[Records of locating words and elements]

>> begin

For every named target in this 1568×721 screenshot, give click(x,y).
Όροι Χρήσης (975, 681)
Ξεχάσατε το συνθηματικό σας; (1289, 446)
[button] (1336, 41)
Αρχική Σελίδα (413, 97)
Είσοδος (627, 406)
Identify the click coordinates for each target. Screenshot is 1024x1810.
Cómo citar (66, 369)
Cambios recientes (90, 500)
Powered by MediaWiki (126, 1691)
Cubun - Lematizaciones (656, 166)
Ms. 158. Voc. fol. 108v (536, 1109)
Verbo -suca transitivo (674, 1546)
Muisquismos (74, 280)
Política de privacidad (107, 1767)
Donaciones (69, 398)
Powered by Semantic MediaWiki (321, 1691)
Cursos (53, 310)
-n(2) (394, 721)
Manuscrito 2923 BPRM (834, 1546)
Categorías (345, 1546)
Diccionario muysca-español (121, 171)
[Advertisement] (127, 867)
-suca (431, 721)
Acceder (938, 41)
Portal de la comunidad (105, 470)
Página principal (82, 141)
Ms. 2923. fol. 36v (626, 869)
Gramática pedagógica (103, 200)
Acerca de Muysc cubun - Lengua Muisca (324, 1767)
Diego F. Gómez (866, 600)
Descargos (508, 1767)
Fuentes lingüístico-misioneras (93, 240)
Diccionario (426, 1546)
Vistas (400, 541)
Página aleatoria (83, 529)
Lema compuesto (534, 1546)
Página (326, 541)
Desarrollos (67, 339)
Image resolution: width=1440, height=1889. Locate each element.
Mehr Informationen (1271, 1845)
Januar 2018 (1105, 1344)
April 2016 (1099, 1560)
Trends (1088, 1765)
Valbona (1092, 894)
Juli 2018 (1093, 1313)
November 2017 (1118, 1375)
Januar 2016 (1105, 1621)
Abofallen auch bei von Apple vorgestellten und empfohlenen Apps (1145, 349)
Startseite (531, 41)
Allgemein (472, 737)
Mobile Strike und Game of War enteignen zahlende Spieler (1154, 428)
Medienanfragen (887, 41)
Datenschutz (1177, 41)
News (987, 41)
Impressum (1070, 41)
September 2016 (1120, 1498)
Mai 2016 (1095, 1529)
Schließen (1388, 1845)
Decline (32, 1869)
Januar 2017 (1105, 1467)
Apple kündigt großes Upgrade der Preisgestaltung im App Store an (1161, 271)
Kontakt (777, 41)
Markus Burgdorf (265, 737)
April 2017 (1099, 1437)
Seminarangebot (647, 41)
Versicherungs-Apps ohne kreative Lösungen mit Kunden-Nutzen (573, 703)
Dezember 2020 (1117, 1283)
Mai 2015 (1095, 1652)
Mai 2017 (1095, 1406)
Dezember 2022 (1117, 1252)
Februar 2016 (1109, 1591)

>> end

Copy all of the entries above line for line, with no changes.

Output below:
For every named target in this 1568×721 screenshot, give click(x,y).
Όροι Χρήσης (975, 681)
Ξεχάσατε το συνθηματικό σας; (1289, 446)
[button] (1336, 41)
Αρχική Σελίδα (413, 97)
Είσοδος (627, 406)
Identify the click coordinates for each target. Screenshot is 1024x1810.
Cómo citar (66, 369)
Cambios recientes (90, 500)
Powered by MediaWiki (126, 1691)
Cubun - Lematizaciones (656, 166)
Ms. 158. Voc. fol. 108v (536, 1109)
Verbo -suca transitivo (674, 1546)
Muisquismos (74, 280)
Política de privacidad (107, 1767)
Donaciones (69, 398)
Powered by Semantic MediaWiki (321, 1691)
Cursos (53, 310)
-n(2) (394, 721)
Manuscrito 2923 BPRM (834, 1546)
Categorías (345, 1546)
Diccionario muysca-español (121, 171)
[Advertisement] (127, 867)
-suca (431, 721)
Acceder (938, 41)
Portal de la comunidad (105, 470)
Página principal (82, 141)
Ms. 2923. fol. 36v (626, 869)
Gramática pedagógica (103, 200)
Acerca de Muysc cubun - Lengua Muisca (324, 1767)
Diego F. Gómez (866, 600)
Descargos (508, 1767)
Fuentes lingüístico-misioneras (93, 240)
Diccionario (426, 1546)
Vistas (400, 541)
Página aleatoria (83, 529)
Lema compuesto (534, 1546)
Página (326, 541)
Desarrollos (67, 339)
Image resolution: width=1440, height=1889. Locate each element.
Mehr Informationen (1271, 1845)
Januar 2018 (1105, 1344)
April 2016 (1099, 1560)
Trends (1088, 1765)
Valbona (1092, 894)
Juli 2018 (1093, 1313)
November 2017 (1118, 1375)
Januar 2016 (1105, 1621)
Abofallen auch bei von Apple vorgestellten und empfohlenen Apps (1145, 349)
Startseite (531, 41)
Allgemein (472, 737)
Mobile Strike und Game of War enteignen zahlende Spieler (1154, 428)
Medienanfragen (887, 41)
Datenschutz (1177, 41)
News (987, 41)
Impressum (1070, 41)
September 2016 (1120, 1498)
Mai 2016 (1095, 1529)
Schließen (1388, 1845)
Decline (32, 1869)
Januar 2017 (1105, 1467)
Apple kündigt großes Upgrade der Preisgestaltung im App Store an (1161, 271)
Kontakt (777, 41)
Markus Burgdorf (265, 737)
April 2017 (1099, 1437)
Seminarangebot (647, 41)
Versicherungs-Apps ohne kreative Lösungen mit Kunden-Nutzen (573, 703)
Dezember 2020 (1117, 1283)
Mai 2015 (1095, 1652)
Mai 2017 (1095, 1406)
Dezember 2022 (1117, 1252)
Februar 2016 (1109, 1591)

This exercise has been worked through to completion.